As the Global Jellyfish Plague Swells and Intensifies, At Least One Brave Nation is Fighting Back

Drones hunt jellyfish swarms and shred them

Although these strange blobular lifeforms has been around for 650 millon years or so, it is only in the past decade they have begun causing major trouble, including economic damage to fisheries, the wrecking of resort beaches and the shutdown of several nuclear energy plants around the world. Most scientists have moved beyond the “these things are cyclical” explanation in favor of a more apocalyptic theory. The warming of ocean waters, overfishing of jfish predators and algae outbreaks all work to the benefit of this mindless but mysterious invader. For a background report on the attack of the floating jellyfish hoard, visit our previous post.

But not everyone is taking the jellyfish invasion lying down. Having suffered some $300 million of damage to coastal fisheries, the Korea Advanced Institute of Science and Technology has developed the Jellyfish Elimination Robotic Swarm in 2009. The floating killer robots are equipped with cameras that allow them to detect approaching jellyfish populations. The robots then capture the jellyfish with nets and drag them into an onboard shredder which eliminates all traces of the blobs. Field trials show that the robots can grind up somewhere around 800 lbs of jfish matter an hour. Not too shabby.

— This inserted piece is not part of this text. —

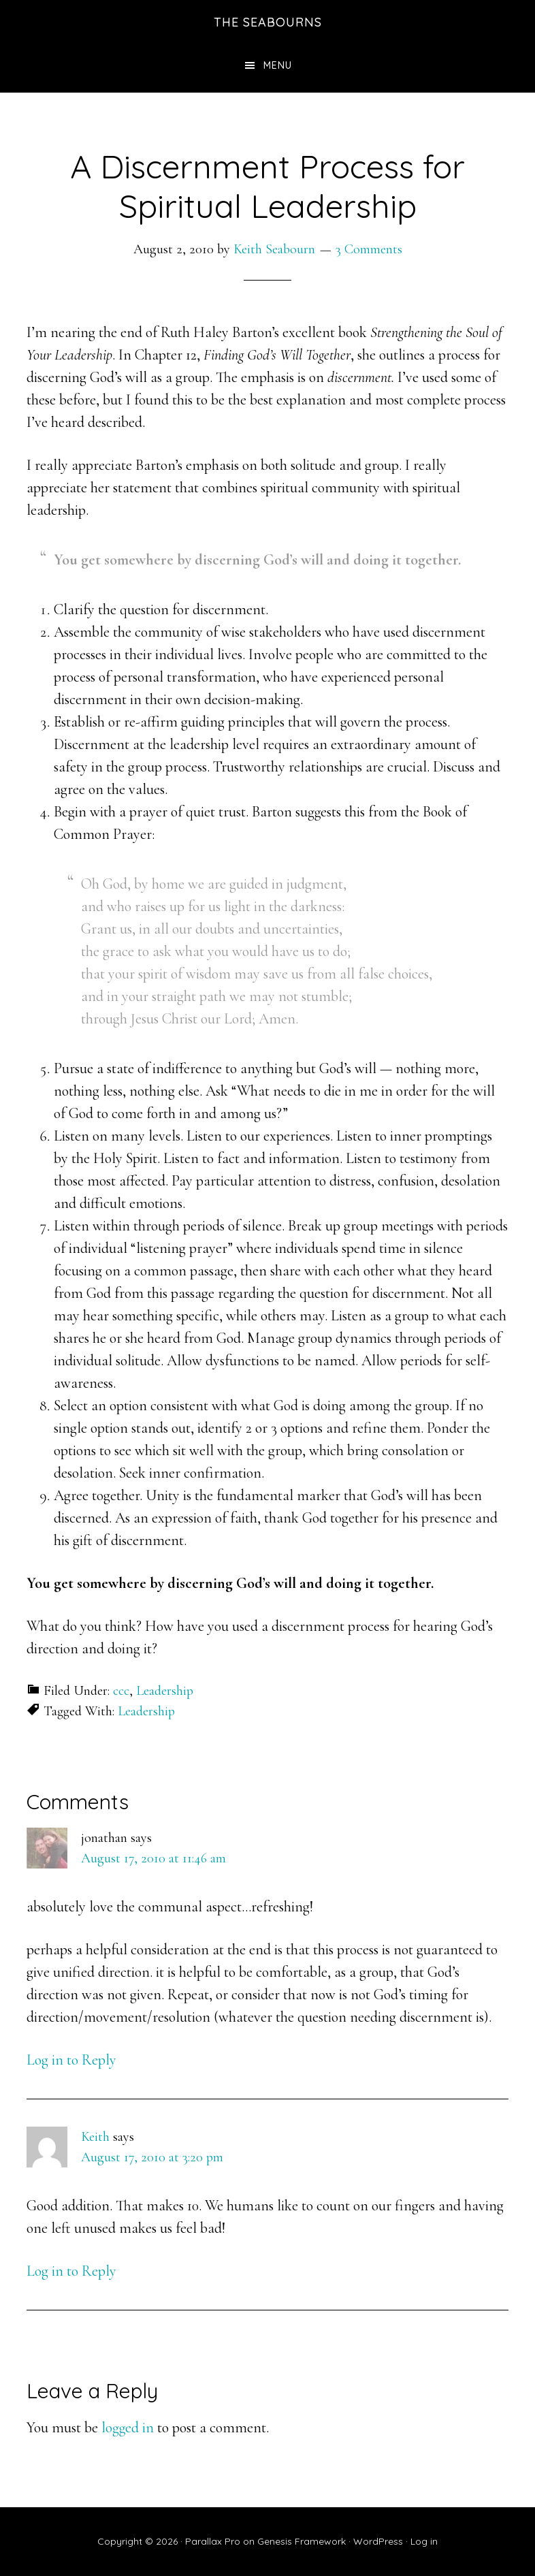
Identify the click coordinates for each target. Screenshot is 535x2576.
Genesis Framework (301, 2541)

Drones hunt jellyfish swarms and shred them

As we like to say at CatMap headquarters: WELCOME TO THE FUTURE!


Followers of the global jellyfish invasion date the first jellyfish vs nuke incident to the forced exit of the nuclear carrier USS Ronald Reagan from its port by a jfish swarm that clogged it’s cooling. Either the universal jellyfish mind doesn’t like nukes, or it doesn’t like Ronald Reagan.